This project was completed in fourth week of the Data Science Bootcamp at Spiced Academy.
The goal is to build a web-scraper to scrape music lyrics, preprocess the obtained text, then predict the artist from some lyrics that a user writes in the command line. For testing, I scraped around 300 song lyrics of Linkin park, Coldplay and Breitney spears from songlyrics.com and used the texts to train a Multinomial Naive Bayes Classifier, which predicted the band from input lyrics with 68% accuracy.
- This program takes artist input from the user to train a Multinomial Naive Bayes model via parsing artists' songs from the website www.songlyrics.com
I have used following concepts(lessions) for this project
- Web Scraping, Regular Expression, HTML Parsing, Language Models, Class Imbalance, Bag-of-Words, Naive Bayes, Python Functions, Command Line Interface
The first step in this project was to build a web-scraper in Python with Regular Expression and BeautifulSoup. I found this to be the most difficult and frustrating part, from finding a good lyrics website that doesn’t contain tens of duplicate lyrics, to implementing BeautifulSoup, and transforming the code from a JupyterNotebook into a Python file.
Next, I had to clean and preprocess the scraped lyrics, in order to feed them to the classification model. I used SpaCy to tokenize the text, make the words lowercase, remove punctuation, numbers, and stop words (i.e. filling words or words that don’t change the meaning of a sentence, like the, a, to). This step was quite easy, mainly because the lyrics were in English.

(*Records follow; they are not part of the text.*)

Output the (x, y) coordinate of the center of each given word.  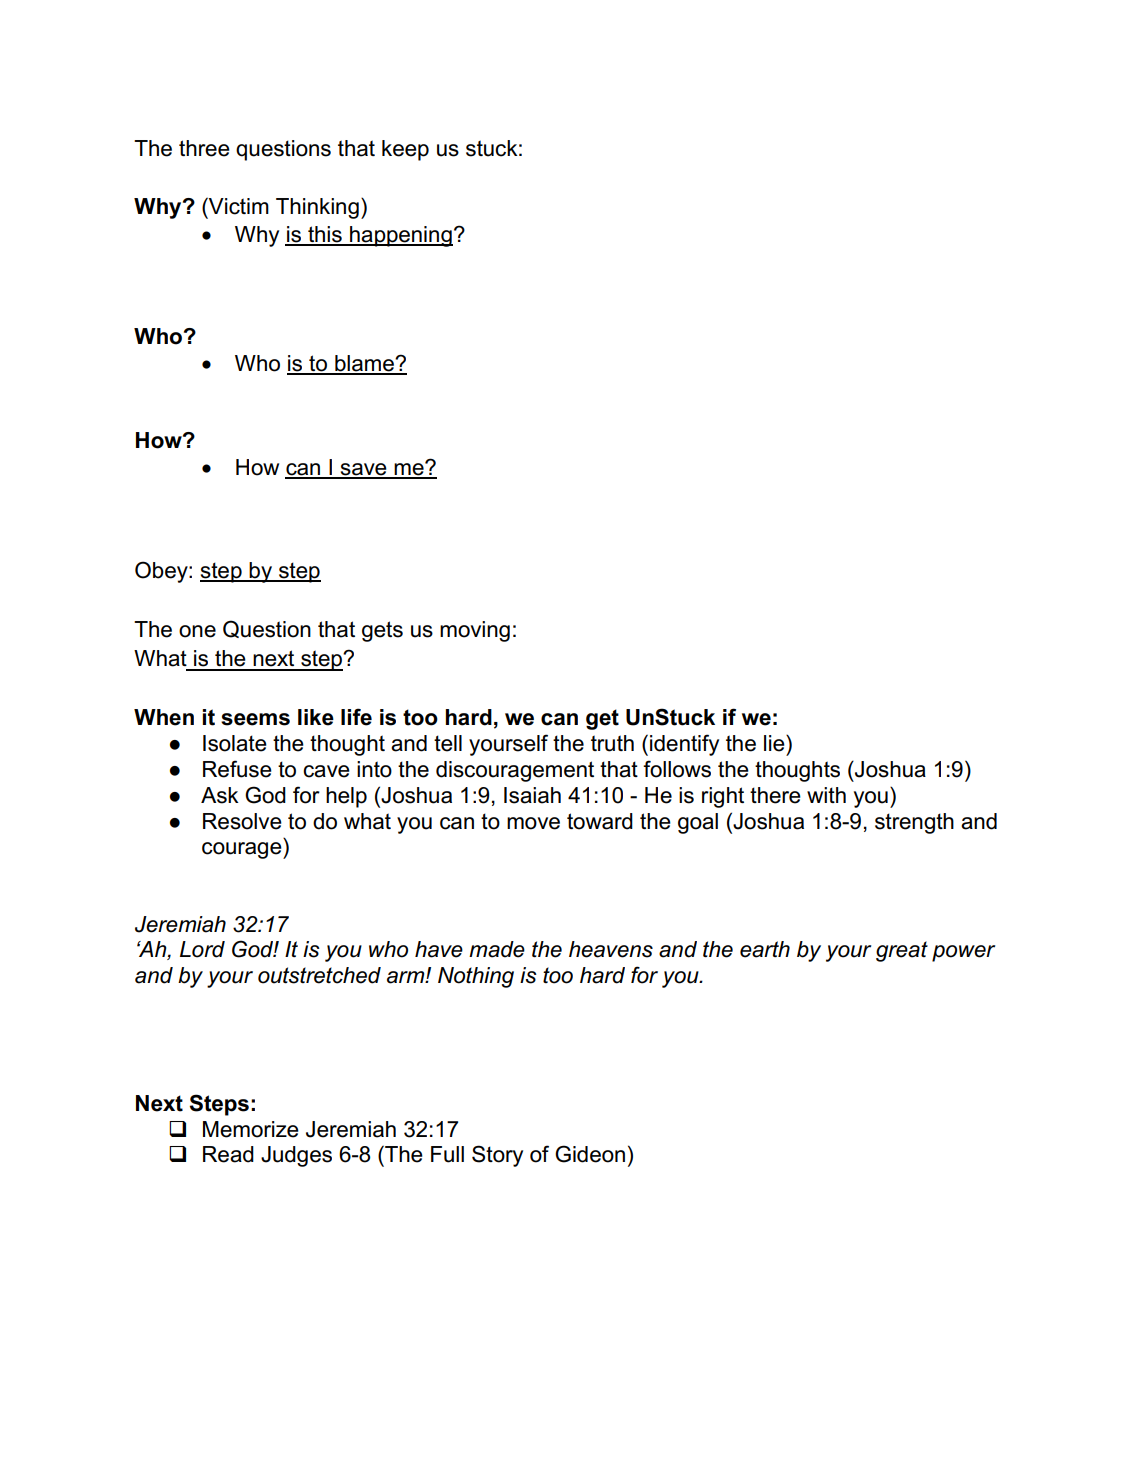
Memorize (251, 1129)
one (197, 631)
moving (475, 631)
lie (775, 743)
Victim (238, 206)
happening (400, 236)
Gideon (590, 1154)
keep (405, 150)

Now that that the dataset was made of clean lyrics, it was ready to train a classification model. I used the Multinomial Naive Bayes Classifier (MNBC), a probabilistic model based on Bayes’ Theorem, which assumes strong independence between the features and uses a multinomial distribution for each of the features. MNBC is typically used in text classification for calculating the probability of a word occurring in a text. For this, the words are vectorized or transformed into numbers. My model achieved an accuracy of 85% on the train set and 79% on the test set.